(Collected data)
....
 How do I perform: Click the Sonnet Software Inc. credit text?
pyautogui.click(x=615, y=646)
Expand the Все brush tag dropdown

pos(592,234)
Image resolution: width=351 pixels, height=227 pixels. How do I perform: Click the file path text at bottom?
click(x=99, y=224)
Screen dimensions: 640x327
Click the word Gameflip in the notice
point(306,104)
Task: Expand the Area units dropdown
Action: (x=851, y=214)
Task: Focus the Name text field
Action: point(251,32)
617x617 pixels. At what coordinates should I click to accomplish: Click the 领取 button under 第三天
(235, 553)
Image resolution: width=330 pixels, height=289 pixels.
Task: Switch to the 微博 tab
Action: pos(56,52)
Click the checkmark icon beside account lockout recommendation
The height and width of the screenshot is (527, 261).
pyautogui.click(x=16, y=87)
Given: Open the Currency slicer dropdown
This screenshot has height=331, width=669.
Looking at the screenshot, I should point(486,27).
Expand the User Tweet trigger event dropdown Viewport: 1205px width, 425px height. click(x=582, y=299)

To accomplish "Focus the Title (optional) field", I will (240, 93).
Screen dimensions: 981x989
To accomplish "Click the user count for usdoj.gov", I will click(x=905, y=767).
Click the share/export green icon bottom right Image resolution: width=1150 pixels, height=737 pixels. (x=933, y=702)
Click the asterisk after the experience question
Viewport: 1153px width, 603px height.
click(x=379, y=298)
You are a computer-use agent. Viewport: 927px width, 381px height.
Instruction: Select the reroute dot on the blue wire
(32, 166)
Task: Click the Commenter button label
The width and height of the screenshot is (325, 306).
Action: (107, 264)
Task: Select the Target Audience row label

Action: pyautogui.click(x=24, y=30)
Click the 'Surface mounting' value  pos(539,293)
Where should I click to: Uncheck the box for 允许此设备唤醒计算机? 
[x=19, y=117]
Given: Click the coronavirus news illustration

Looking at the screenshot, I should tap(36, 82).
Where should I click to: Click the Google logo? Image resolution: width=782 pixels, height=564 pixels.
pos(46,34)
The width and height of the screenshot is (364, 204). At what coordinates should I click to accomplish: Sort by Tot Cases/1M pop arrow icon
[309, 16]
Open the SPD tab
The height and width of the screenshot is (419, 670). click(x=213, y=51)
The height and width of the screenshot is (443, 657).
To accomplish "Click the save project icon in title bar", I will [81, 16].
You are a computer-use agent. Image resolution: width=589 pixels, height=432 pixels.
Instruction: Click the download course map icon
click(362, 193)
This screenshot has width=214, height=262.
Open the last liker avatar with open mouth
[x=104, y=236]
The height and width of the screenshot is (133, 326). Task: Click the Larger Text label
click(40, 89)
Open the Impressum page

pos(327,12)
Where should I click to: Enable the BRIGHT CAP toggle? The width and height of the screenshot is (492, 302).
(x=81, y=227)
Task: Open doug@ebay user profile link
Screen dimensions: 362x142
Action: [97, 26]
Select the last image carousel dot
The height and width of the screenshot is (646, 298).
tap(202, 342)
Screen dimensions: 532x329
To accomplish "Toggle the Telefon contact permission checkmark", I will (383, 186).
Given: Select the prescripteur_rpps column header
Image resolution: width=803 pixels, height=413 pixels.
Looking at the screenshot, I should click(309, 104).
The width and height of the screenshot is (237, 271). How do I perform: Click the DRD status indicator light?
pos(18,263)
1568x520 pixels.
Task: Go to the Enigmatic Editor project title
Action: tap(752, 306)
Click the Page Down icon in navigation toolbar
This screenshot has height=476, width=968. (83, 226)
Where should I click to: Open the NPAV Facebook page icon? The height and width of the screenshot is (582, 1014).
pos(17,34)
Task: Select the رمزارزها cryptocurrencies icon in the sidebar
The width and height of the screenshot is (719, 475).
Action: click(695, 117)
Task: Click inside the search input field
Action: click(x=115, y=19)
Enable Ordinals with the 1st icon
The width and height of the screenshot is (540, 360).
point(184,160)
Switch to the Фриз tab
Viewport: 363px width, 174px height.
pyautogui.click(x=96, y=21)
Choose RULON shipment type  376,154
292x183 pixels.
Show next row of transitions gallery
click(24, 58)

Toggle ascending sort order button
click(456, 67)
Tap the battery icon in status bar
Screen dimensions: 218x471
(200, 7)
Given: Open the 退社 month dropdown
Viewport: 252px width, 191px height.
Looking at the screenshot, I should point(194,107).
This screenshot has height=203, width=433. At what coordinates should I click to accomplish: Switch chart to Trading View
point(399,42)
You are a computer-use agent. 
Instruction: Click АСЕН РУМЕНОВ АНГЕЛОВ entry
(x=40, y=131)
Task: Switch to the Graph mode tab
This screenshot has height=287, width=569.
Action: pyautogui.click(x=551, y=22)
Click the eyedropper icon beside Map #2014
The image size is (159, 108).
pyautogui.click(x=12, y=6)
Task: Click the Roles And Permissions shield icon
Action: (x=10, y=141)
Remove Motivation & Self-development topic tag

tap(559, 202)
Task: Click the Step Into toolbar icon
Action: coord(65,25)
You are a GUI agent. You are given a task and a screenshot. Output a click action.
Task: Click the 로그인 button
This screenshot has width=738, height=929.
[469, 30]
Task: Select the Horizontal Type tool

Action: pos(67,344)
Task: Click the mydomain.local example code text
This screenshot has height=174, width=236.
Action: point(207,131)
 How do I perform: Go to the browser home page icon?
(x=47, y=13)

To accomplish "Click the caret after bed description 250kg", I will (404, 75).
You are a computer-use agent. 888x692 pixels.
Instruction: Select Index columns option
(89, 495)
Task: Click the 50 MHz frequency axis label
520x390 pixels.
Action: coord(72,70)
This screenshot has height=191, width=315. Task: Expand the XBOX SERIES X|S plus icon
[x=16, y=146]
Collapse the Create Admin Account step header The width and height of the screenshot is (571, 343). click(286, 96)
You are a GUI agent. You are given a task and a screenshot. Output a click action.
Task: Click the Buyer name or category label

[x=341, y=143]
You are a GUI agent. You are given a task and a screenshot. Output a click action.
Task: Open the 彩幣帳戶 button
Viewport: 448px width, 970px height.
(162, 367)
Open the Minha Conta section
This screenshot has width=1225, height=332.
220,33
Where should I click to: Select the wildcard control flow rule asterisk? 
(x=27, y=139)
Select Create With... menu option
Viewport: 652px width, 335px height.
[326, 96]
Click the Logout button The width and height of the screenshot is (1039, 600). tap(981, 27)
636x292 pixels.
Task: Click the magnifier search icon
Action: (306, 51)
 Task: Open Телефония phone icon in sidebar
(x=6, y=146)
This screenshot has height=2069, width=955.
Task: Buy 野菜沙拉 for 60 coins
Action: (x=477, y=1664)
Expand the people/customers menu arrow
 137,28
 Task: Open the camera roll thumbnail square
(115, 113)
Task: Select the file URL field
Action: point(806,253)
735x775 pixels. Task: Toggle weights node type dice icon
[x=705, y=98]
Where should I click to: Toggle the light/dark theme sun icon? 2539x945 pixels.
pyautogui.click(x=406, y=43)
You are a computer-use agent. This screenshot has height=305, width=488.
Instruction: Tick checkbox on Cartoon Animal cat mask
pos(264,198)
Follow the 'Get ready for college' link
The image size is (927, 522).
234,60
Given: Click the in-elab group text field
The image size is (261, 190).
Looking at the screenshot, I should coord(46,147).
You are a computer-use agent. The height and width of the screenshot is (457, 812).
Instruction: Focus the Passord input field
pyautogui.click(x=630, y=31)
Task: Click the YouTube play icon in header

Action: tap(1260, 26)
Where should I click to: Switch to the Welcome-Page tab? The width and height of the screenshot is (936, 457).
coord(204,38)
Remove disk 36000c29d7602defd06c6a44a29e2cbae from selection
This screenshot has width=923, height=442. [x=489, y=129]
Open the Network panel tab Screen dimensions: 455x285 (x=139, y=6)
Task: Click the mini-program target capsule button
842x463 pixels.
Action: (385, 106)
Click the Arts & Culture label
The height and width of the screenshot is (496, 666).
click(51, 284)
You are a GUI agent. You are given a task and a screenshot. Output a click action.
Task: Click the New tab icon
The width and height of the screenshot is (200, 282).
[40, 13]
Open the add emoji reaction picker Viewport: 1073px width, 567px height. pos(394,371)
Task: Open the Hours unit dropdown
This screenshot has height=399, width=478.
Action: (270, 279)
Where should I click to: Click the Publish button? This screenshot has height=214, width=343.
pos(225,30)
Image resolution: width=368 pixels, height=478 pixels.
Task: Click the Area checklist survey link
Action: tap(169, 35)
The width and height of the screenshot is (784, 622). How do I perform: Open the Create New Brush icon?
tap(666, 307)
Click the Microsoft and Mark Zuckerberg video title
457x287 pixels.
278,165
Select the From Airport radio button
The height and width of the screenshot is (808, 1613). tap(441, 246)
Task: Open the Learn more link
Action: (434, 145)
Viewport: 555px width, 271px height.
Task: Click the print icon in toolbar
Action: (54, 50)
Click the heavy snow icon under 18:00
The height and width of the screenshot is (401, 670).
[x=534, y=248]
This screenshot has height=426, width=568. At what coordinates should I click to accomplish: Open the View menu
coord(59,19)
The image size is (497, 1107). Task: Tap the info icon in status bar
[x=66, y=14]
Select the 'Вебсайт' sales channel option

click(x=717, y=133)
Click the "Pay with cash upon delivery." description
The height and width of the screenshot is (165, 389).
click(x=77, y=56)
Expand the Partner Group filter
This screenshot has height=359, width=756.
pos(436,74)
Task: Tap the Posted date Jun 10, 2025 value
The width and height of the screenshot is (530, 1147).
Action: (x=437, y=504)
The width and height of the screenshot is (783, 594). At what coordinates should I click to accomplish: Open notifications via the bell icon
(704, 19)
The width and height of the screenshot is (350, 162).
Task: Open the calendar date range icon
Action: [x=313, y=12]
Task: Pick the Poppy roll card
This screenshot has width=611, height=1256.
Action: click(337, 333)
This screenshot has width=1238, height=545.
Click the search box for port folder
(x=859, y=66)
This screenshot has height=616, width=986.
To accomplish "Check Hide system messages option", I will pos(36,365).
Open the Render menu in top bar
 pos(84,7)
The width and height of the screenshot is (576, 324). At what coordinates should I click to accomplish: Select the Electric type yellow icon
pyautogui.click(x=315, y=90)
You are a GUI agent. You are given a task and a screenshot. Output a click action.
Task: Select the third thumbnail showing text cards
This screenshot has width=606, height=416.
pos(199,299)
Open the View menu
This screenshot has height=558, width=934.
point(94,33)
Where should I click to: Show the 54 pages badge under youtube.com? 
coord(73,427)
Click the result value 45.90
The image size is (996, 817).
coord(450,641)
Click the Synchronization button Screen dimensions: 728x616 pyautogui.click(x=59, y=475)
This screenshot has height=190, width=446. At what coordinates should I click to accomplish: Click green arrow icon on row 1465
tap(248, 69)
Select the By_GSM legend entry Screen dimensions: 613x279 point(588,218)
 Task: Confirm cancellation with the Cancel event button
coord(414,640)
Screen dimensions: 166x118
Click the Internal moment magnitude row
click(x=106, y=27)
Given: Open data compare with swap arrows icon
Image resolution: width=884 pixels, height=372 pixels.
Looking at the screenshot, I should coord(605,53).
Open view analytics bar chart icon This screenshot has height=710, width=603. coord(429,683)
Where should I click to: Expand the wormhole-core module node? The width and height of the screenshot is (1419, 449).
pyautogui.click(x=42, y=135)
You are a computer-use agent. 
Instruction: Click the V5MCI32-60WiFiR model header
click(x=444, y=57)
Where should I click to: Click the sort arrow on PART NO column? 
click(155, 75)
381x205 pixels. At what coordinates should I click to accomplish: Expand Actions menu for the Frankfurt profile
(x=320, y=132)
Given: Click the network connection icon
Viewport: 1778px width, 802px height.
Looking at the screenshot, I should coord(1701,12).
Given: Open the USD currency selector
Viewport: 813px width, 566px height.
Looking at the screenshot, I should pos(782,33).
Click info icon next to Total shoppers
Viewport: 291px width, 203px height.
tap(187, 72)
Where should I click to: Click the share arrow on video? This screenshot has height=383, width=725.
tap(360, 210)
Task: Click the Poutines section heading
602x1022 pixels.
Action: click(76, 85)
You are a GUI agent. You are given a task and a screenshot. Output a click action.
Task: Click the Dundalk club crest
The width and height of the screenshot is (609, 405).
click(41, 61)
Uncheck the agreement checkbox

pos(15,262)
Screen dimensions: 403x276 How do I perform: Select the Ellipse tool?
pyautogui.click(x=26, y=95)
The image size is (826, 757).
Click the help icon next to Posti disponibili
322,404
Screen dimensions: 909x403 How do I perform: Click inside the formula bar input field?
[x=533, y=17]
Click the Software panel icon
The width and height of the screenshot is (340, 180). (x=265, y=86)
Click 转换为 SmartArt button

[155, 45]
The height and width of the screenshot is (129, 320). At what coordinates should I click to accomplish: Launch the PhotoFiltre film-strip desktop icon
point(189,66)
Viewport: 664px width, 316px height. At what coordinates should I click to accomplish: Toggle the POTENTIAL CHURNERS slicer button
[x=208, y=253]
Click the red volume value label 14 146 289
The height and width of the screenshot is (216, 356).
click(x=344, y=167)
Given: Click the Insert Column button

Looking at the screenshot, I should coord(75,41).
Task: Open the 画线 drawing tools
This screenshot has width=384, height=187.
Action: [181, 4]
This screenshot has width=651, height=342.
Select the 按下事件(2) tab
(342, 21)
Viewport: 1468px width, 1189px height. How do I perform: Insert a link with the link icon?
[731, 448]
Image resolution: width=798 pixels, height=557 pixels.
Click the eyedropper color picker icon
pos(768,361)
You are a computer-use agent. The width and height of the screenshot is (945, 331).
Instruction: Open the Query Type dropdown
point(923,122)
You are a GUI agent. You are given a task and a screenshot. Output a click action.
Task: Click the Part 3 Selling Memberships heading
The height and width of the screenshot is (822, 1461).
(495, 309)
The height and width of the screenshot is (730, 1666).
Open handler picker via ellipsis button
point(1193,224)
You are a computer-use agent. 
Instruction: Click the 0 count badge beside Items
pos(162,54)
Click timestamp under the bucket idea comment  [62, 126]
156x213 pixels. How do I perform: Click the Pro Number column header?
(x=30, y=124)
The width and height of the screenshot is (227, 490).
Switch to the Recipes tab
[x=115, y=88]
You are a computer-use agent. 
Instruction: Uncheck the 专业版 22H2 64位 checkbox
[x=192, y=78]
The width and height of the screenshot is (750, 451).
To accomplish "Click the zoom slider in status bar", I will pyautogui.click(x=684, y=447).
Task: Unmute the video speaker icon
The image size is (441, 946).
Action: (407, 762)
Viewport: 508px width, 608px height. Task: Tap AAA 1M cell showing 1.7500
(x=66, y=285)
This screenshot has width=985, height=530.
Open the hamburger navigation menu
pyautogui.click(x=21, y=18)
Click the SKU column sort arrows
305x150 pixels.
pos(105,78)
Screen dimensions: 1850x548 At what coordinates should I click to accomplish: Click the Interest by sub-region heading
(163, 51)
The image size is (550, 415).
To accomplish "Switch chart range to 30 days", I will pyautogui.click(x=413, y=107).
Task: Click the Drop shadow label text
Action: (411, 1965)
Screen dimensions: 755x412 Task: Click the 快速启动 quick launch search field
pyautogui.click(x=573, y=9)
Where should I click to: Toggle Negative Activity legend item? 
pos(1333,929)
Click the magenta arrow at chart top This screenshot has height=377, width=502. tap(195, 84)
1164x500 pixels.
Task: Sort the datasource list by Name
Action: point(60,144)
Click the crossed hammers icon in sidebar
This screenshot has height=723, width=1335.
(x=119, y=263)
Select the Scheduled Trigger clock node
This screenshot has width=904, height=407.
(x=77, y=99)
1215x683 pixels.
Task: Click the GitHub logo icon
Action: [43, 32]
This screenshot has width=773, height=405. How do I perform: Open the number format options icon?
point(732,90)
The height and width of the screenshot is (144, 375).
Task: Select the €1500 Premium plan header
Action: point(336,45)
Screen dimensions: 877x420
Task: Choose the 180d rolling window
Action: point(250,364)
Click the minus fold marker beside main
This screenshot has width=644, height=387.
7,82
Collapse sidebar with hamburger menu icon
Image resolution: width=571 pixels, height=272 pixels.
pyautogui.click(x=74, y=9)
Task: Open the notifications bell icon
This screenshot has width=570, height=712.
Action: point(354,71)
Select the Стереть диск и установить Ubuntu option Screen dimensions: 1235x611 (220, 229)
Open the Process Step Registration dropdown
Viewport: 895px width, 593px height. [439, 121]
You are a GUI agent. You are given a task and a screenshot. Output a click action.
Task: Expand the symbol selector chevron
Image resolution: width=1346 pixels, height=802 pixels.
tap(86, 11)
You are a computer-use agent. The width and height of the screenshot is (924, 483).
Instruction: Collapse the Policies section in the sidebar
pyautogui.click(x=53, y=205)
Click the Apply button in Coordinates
....
▶ _About this exercise_:
Go through the data above and copy each line that holds the word "selector".

▶ _Task output_:
Given: Open the USD currency selector
Task: Expand the symbol selector chevron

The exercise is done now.